Nat Gertler: Last freelance comics I wrote, I negotiated up from less than a third of my 1992 DC page rate (unadjusted) to less than half… at which point they stopped wanting me to write.
Colleen Doran, another frequent and very wise writer about the business of comics, had a newsletter this week entitled “About Those Page Rates – They’re Terrible, generally.”
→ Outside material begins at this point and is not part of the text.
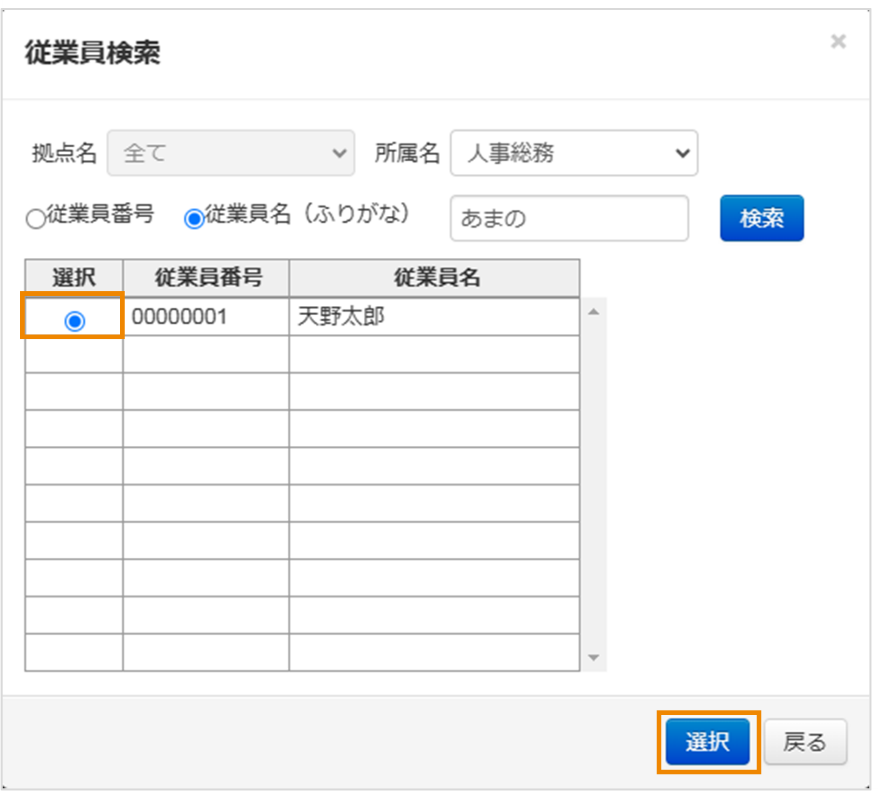Image resolution: width=878 pixels, height=791 pixels.
Task: Expand the 所属名 dropdown showing 人事総務
Action: pyautogui.click(x=573, y=153)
You really should read the whole thing (and subscribe) and Doran is talking specifically about how bad rates are for indie comics, but recognizes that young creators will want to get their start somewhere and accept low page rates. But just a sample:
Kickstarter braggadocio makes for nice publicity for these small presses, but the creators aren’t really getting much out of it, and they don’t even know it. Perhaps some of them are happy working for minimum wage, but in truth, they are working for even less money, when adjusted for inflation, than indie publishers paid back in the 1980’s. Indie companies paid a low of around $25 per page for a single task like penciling. I was being paid a crappy $50 per page for story and art. But I wasn’t lettering or coloring that art.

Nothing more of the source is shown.